It turns out ... that's essentially true here as well, so all of the individualized memorialized in statutes and other historical markers are completely unknown to me. Which makes googling kind of fun.

Interestingly, not Montenegrin

"France Prešeren (pronounced [fɾanˈtsɛ pɾɛˈʃeːɾn]) (3 December 1800 – 8 February 1849) was a 19th-century Romantic Slovene poet whose poems have been translated into many languages. He has been considered the greatest Slovene classical poet and has inspired later Slovene literature. He wrote the first Slovene ballad and the first Slovene epic.
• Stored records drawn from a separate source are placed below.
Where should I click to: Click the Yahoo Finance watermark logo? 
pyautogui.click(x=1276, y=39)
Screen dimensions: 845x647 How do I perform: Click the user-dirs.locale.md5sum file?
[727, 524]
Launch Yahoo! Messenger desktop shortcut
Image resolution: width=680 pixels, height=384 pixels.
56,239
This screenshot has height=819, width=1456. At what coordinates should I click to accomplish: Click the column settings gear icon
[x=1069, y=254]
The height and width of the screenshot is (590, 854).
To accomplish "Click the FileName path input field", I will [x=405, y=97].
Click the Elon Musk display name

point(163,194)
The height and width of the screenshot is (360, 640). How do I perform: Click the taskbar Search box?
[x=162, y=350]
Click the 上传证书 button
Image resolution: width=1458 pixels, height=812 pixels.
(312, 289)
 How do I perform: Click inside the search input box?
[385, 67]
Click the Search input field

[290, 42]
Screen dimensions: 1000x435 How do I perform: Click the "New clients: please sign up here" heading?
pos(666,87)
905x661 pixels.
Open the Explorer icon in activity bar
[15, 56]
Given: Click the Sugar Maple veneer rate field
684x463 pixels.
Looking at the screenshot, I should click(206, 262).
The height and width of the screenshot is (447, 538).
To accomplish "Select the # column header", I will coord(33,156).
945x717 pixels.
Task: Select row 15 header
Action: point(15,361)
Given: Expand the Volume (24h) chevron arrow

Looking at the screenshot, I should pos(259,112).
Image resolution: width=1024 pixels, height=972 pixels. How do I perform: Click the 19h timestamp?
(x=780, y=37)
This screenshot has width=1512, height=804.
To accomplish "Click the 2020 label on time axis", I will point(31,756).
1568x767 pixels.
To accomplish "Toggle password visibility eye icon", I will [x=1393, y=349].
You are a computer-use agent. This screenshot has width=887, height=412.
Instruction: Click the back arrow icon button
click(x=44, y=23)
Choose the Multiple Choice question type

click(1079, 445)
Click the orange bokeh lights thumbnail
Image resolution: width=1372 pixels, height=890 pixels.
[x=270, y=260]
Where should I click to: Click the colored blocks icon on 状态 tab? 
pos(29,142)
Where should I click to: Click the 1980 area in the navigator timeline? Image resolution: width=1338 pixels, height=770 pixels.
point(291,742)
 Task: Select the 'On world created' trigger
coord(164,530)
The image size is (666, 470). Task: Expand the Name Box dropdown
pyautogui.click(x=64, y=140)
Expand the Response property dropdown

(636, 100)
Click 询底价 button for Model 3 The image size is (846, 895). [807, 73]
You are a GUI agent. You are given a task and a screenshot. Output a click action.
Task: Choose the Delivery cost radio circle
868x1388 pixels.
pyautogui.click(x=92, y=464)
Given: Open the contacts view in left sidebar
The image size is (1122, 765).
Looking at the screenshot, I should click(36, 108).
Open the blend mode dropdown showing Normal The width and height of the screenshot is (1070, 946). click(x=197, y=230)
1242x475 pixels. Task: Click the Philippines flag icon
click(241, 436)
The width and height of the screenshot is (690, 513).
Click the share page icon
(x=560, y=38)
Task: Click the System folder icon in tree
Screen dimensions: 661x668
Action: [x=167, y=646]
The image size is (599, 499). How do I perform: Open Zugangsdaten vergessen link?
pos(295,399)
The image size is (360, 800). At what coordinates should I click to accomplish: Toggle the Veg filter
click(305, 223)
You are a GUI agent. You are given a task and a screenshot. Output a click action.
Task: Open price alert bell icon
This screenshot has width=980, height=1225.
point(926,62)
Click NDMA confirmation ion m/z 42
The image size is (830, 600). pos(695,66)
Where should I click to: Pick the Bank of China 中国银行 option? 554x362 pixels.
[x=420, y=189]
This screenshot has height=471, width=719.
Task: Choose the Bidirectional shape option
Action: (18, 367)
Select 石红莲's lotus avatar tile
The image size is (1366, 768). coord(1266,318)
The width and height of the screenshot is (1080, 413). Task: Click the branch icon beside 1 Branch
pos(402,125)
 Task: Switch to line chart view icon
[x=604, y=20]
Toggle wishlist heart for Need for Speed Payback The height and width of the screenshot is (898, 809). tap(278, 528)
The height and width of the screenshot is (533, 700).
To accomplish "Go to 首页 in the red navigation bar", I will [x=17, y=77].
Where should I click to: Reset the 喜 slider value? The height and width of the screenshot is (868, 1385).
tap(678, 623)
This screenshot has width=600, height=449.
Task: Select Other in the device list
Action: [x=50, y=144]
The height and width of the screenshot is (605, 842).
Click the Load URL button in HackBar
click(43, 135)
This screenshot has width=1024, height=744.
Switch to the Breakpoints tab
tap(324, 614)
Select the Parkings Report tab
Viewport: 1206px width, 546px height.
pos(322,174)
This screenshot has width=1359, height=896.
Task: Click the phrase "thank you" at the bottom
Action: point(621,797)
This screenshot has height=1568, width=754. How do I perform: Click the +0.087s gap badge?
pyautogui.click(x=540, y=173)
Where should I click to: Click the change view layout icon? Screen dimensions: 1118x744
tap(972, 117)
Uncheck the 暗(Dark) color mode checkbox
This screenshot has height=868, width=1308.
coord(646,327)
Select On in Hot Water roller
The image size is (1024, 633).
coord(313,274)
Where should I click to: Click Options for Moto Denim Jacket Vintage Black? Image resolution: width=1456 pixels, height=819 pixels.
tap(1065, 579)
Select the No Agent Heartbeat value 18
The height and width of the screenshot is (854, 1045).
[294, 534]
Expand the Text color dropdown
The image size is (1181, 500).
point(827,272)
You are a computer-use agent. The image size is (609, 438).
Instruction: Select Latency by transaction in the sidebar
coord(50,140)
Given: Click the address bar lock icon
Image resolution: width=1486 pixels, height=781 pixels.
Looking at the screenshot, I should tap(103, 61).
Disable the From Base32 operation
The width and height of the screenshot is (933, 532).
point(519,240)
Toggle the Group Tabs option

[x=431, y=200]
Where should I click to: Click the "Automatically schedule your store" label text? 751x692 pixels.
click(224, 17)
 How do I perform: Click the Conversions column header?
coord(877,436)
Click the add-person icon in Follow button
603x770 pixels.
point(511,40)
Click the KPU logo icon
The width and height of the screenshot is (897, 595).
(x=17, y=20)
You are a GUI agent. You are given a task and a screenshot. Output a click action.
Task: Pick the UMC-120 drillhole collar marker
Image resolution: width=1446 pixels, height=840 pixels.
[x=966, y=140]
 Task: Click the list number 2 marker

After his death, he became the leading name of the Slovene literary canon."
The Montenegrin "Sissi," apparently

"Jelena Savojska, penultimate Italian queen, daughter of the Montenegrin king Nikola I and Milena Petrović.  She was educated at the Smolny Institute in Saint Petersburg . At a ball in Moscow on the occasion of the coronation of the Russian Tsar Nicholas II, she met her future husband, Victor Emmanuel III of Savoy, the Prince of Naples. They were married in October, 1896.  In 1908, as the Queen of Italy, she was involved in humanitarian work after the catastrophic earthquake in Messina, Sicily, where a monument was erected in her honor. Jelena was reportedly the only queen at that time who could speak Croatian."


Um, I assumed I'd be able to read the name from the photo, but ... nope.

ditto

And again

I'll take better notes in the future, I promise. 😎

But heck, I got two of 'em!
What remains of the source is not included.